Old Man Winter
Today I’ve reached the first winter milestone—my October/November supply of wood is now gone. When we stacked the wood back in August, I’d set aside somewhere between a third and a half of a face cord to use for October and November supplemental heating. Around here that means starting a fire in the wood stove when I can’t stand listening to my teeth chatter any longer. Over the course of two months, my teeth chattering set-point has steadily dropped. And the furnace has not gone on once this season.
I’m sort of surprised that the supplemental wood stack lasted as long as it did—we’ve been much colder this autumn than normal. So, finishing off the last piece of my October/November wood on the 29th of November is close enough. That was lucky planning, though I thought I’d have a little left over going into December. It’s not as if I’ve kept the house toasty, by any means. Although, I did go through a scary amount last weekend with the lad home. He is not accustomed to a cool house nor accustomed to layering up. Their dorms are hot. And, for one day, I let the heat go upstairs so his room would be warm. For one day, I roasted half to death while he was comfortable. We’ll have to adjust that situation over the Winter Break.
Now I begin burning the big woodpile. It keeps looking smaller as the temperatures drop. I don’t think I’ll be going overboard on heat this year. Old Man Winter apparently intends to set in early. According to the extended Accuweather forecasts, the temperatures are due to dip into the low teens and single digits at night through the middle of December and scarcely climb above freezing during the day. That’s late January weather for us. December is usually quite mild along the coast with temps staying in the upper-30s to low-40s, with nights in the mid to upper 20s. If we’re going to start with January temperatures now, let’s hope we have an extended thaw when January does arrive.

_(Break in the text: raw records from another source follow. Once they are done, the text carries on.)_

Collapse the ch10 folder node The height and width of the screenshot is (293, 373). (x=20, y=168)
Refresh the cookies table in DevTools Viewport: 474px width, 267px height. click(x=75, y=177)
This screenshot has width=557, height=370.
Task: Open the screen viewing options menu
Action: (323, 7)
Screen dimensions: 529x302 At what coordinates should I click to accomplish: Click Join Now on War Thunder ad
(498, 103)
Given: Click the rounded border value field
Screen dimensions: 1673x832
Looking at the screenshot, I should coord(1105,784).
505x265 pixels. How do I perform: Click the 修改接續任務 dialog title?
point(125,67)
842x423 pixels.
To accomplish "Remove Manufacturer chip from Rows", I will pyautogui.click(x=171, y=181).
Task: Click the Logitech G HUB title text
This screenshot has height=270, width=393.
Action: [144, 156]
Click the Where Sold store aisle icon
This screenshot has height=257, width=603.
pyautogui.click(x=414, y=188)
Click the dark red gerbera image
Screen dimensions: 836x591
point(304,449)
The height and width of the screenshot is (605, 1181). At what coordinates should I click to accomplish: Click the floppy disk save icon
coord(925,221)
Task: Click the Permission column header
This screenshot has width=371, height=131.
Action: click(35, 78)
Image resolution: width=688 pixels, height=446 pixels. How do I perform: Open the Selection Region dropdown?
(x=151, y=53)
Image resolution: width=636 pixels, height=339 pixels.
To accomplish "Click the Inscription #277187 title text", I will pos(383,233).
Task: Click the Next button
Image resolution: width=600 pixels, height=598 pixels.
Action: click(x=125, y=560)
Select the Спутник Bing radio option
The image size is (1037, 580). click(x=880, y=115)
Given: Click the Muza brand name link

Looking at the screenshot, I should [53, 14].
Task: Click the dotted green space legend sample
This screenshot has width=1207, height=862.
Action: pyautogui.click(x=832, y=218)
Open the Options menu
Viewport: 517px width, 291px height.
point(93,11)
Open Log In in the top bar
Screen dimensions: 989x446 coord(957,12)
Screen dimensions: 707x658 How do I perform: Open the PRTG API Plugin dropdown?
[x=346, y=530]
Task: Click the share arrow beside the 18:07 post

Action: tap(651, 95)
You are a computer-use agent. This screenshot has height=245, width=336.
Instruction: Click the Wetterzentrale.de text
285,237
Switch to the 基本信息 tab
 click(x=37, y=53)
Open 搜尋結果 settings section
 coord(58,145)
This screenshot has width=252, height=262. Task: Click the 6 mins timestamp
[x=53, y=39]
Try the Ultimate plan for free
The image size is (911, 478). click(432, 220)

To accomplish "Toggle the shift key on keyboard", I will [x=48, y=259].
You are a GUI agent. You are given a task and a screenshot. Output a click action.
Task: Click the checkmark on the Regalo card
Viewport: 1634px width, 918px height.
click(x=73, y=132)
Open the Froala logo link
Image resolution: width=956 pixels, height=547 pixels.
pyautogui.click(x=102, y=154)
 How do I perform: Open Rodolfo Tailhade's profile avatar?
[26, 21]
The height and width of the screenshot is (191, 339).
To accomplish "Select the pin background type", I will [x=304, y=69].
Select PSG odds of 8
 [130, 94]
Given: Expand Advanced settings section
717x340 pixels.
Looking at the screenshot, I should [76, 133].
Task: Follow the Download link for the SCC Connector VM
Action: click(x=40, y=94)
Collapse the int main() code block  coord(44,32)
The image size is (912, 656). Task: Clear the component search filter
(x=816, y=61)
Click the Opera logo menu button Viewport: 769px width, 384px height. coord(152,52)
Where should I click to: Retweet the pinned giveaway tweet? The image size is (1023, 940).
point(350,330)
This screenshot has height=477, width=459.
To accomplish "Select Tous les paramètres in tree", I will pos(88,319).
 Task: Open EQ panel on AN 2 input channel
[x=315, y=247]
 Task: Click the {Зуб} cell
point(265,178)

I’m very glad that I decided to hang the quilt across the open staircase this year. It has made a tremendous difference in how much wood I’ve needed to burn to keep the downstairs at a reasonable temperature. Had it not been for that, there is no question that I’d have been dipping into my large woodpile well before today. I’ve been able to get away with burning a small hot fire in the evenings rather than keeping one going the better part of the day and banked at night. Several days required no fire at all.
Today, however, I finally caved and started a fire around 11:30 this morning. The house was a rather brisk 53° with the temps about to start falling outside. For some unaccountable reason, my teeth weren’t even chattering, but I figured it would be a good idea to start warming the house up now. Obviously, the colder it gets inside, with the outdoor temps dropping like a stone, the more wood it takes to bring the house back up to reasonable temps—at least 65°.
I still aim to have some wood left over by the end of the winter. The more I have, the better it will be going into the next season. I have a sinking feeling that firewood in this neck of the woods is going to be very expensive next year. Maybe this is the year I’d better get some green wood early to season over the summer and autumn.